Robustness of optimized numerical estimation schemes for noisy variational quantum algorithms

TL;DR

This paper investigates the robustness of optimized numerical estimation schemes like SPS and FD for variational quantum algorithms under noise, demonstrating their effectiveness and proposing noise-aware optimization methods.

Contribution

It shows that optimized estimators remain accurate under noise without noise knowledge and introduces a noise-model-agnostic error mitigation technique for SPS estimators.

Findings

Optimized estimators outperform unoptimized ones over wide sampling ranges.

Exponential growth of effective sampling range with qubit number.

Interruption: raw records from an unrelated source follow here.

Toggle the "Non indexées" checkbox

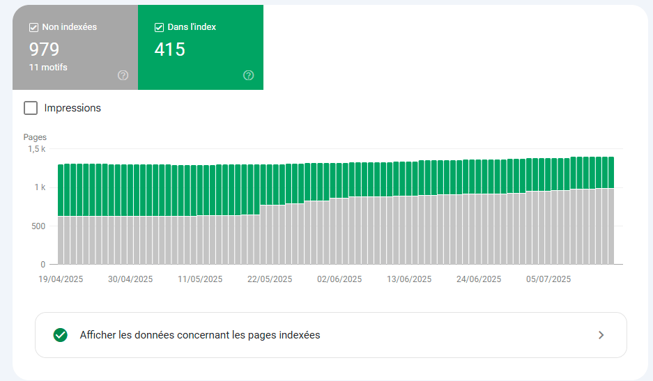pyautogui.click(x=33, y=27)
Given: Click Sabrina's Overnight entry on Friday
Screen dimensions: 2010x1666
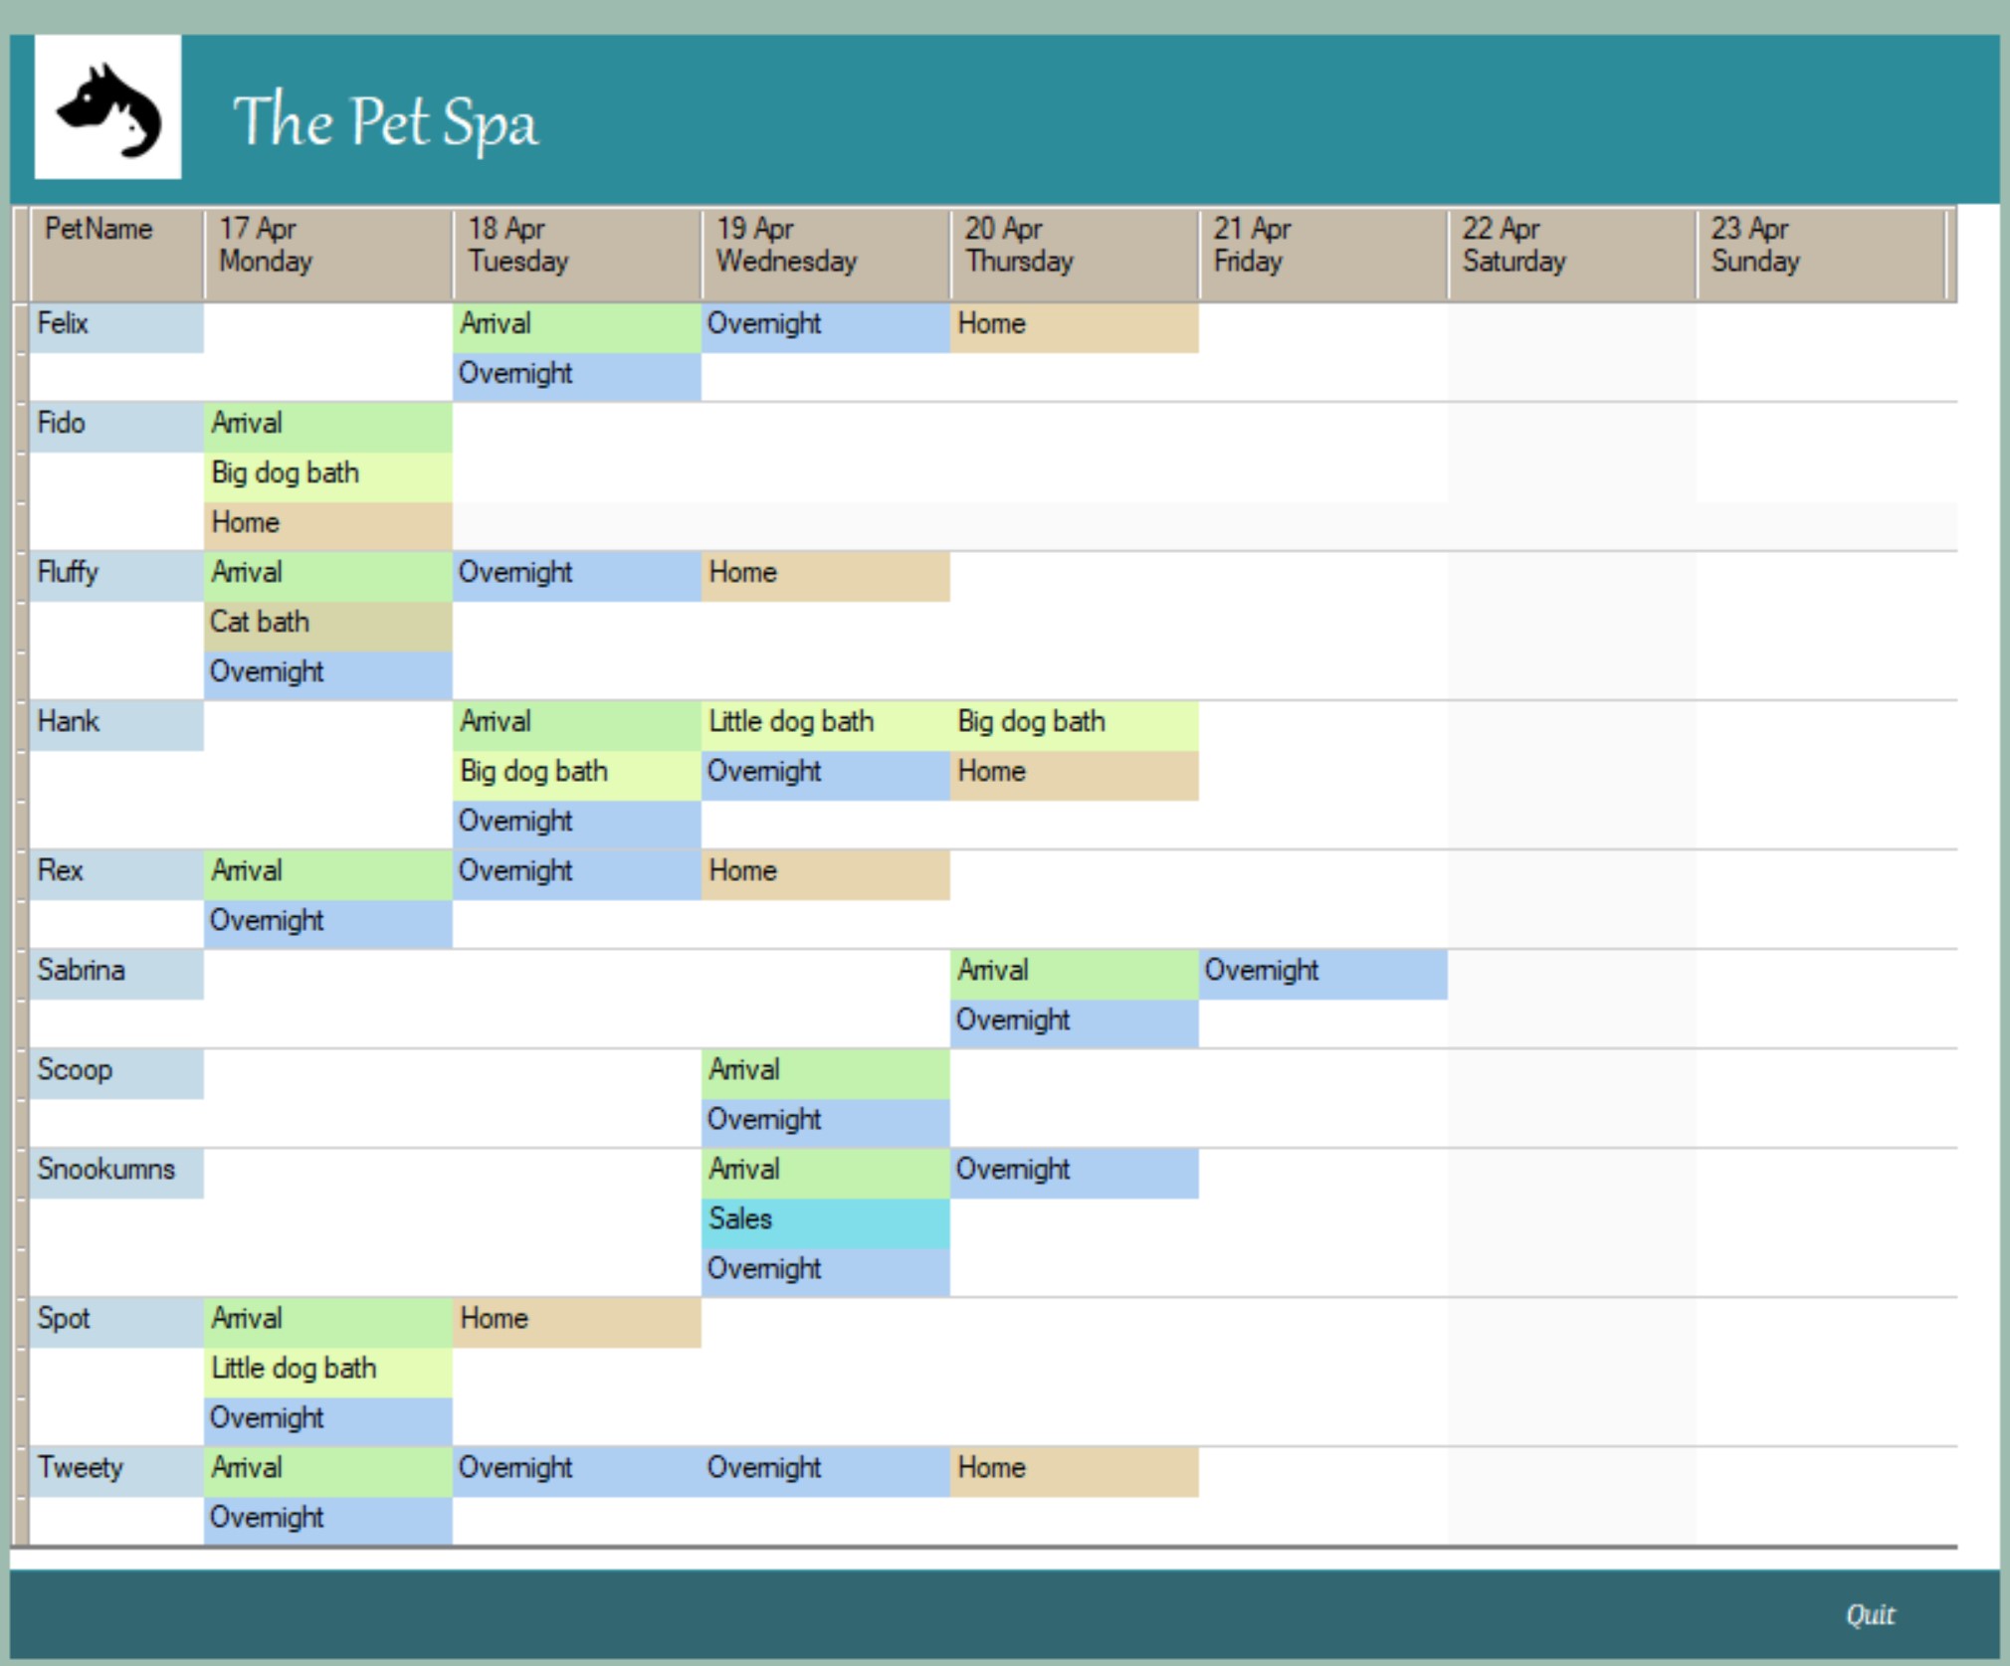Looking at the screenshot, I should click(x=1322, y=974).
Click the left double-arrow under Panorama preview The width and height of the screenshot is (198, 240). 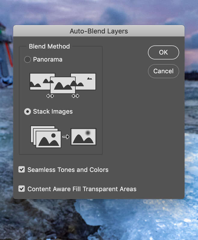[50, 96]
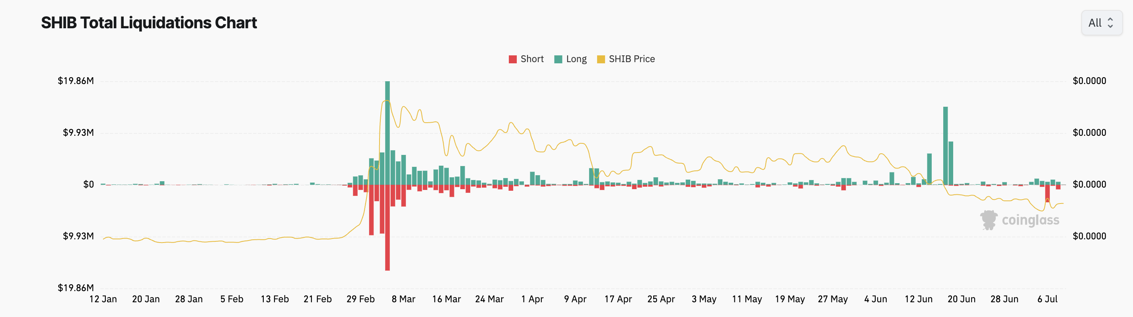Image resolution: width=1133 pixels, height=317 pixels.
Task: Click the red Short legend swatch
Action: click(512, 59)
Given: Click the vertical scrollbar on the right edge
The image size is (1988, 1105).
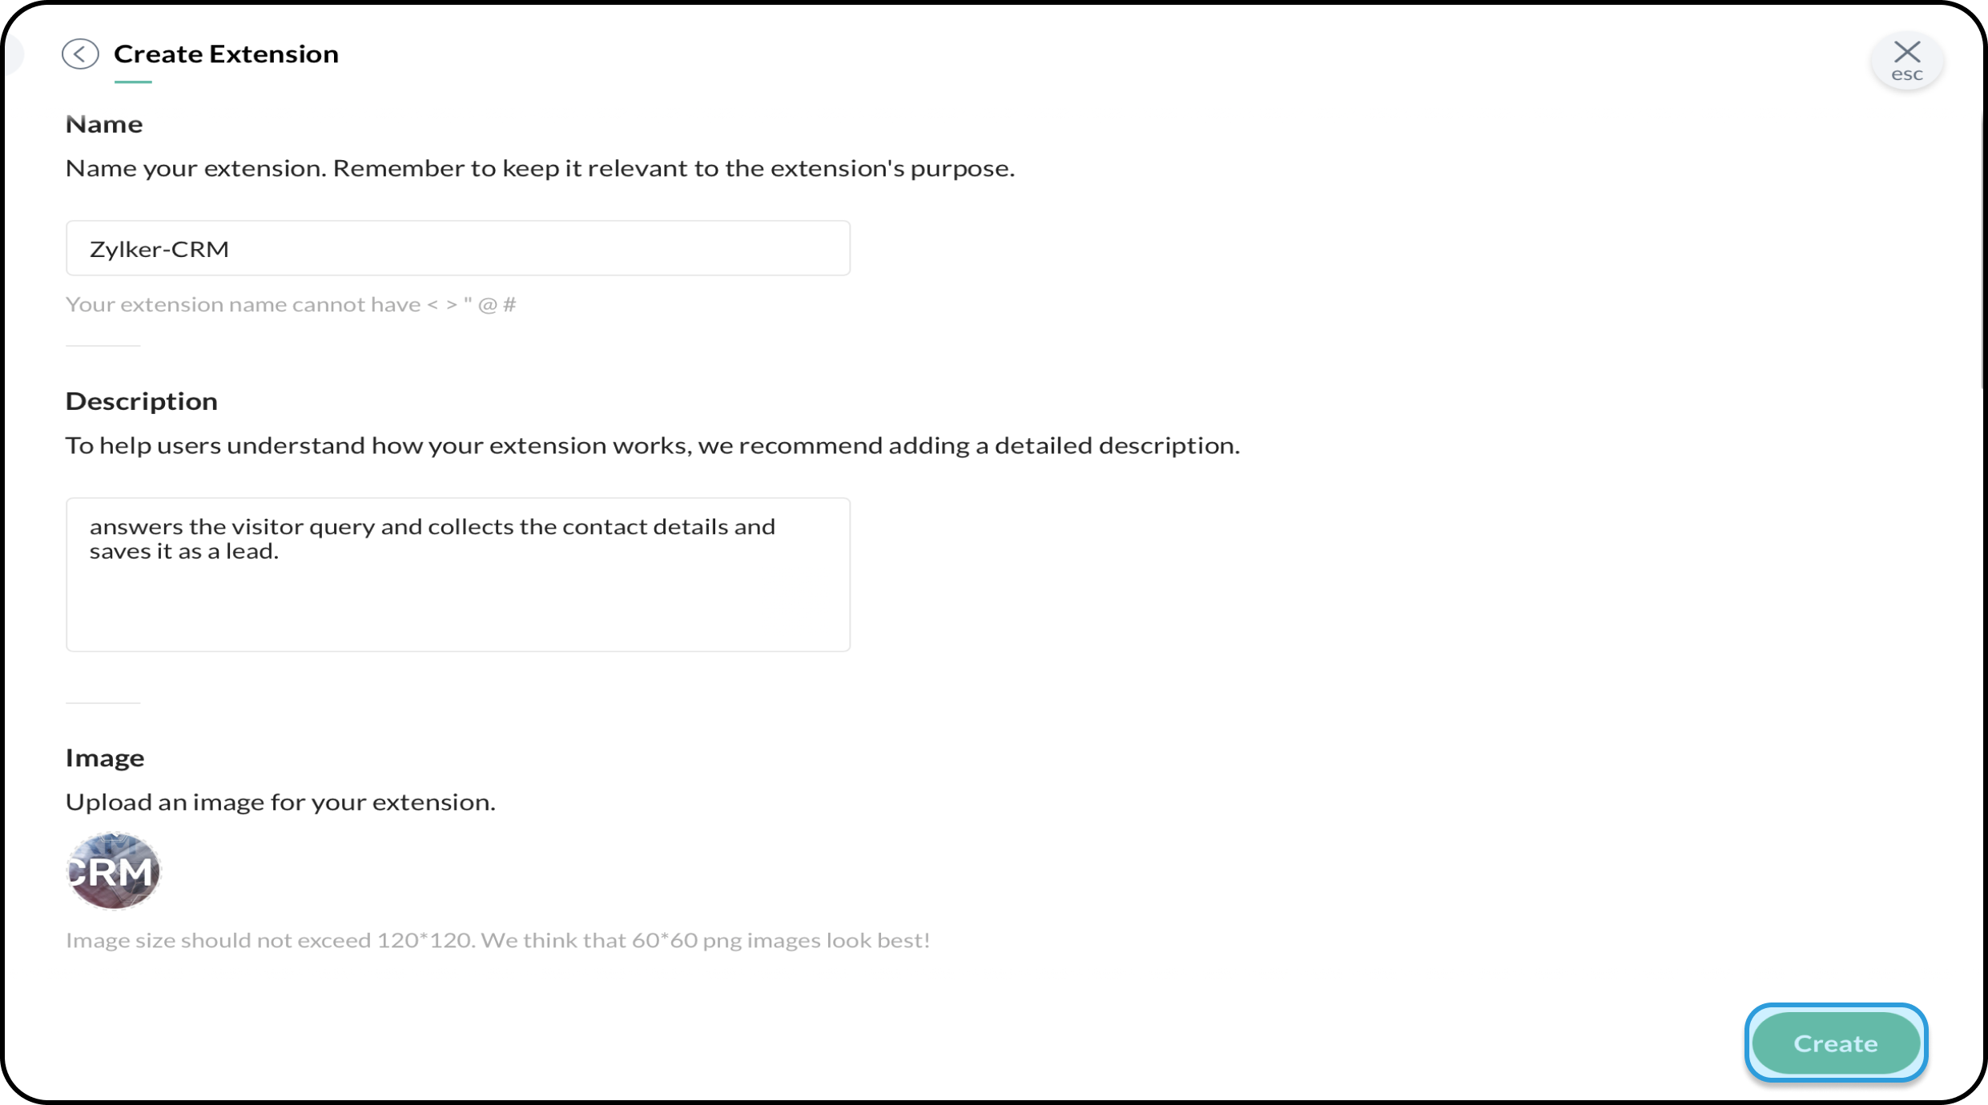Looking at the screenshot, I should [1984, 248].
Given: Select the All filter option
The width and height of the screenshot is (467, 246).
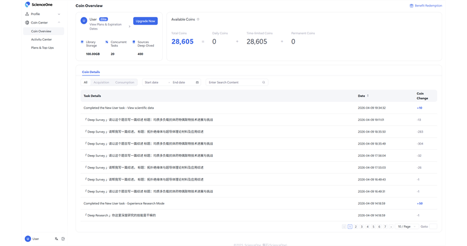Looking at the screenshot, I should point(85,83).
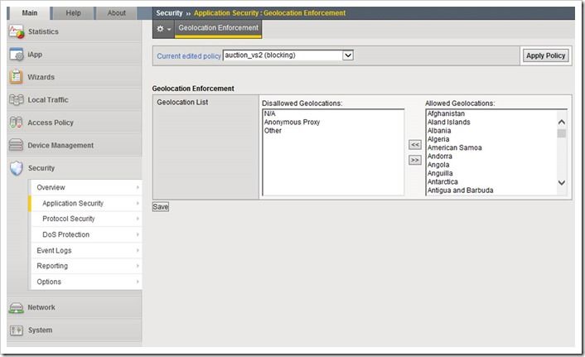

Noise-aware optimization improves estimation accuracy significantly.

Abstract

With a finite amount of measurement data acquired in variational quantum algorithms, the statistical benefits of several optimized numerical estimation schemes, including the scaled parameter-shift (SPS) rule and finite-difference (FD) method, for estimating gradient and Hessian functions over analytical schemes~[unscaled parameter-shift (PS) rule] were reported by the present author in [Y. S. Teo, Phys. Rev. A 107, 042421 (2023)]. We continue the saga by exploring the extent to which these numerical schemes remain statistically more accurate for a given number of sampling copies in the presence of noise. For noise-channel error terms that are independent of the circuit parameters, we demonstrate that \emph{without any knowledge} about the noise channel, using the SPS and FD estimators optimized specifically for noiseless circuits can still give lower mean-squared errors than PS estimators for substantially wide sampling-copy number ranges -- specifically for SPS, closed-form mean-squared error expressions reveal that these ranges grow exponentially in the qubit number and reciprocally with a decreasing error rate. Simulations also demonstrate similar characteristics for the FD scheme. Lastly, if the error rate is known, we propose a noise-model-agnostic error-mitigation procedure to optimize the SPS estimators under the assumptions of two-design circuits and circuit-parameter-independent noise-channel error terms. We show that these heuristically-optimized SPS estimators can significantly reduce mean-squared-error biases that naive SPS estimators possess even with realistic circuits and noise channels, thereby improving their estimation qualities even further. The heuristically-optimized FD estimators possess as much mean-squared-error biases as the naively-optimized counterparts, and are thus not beneficial with noisy circuits.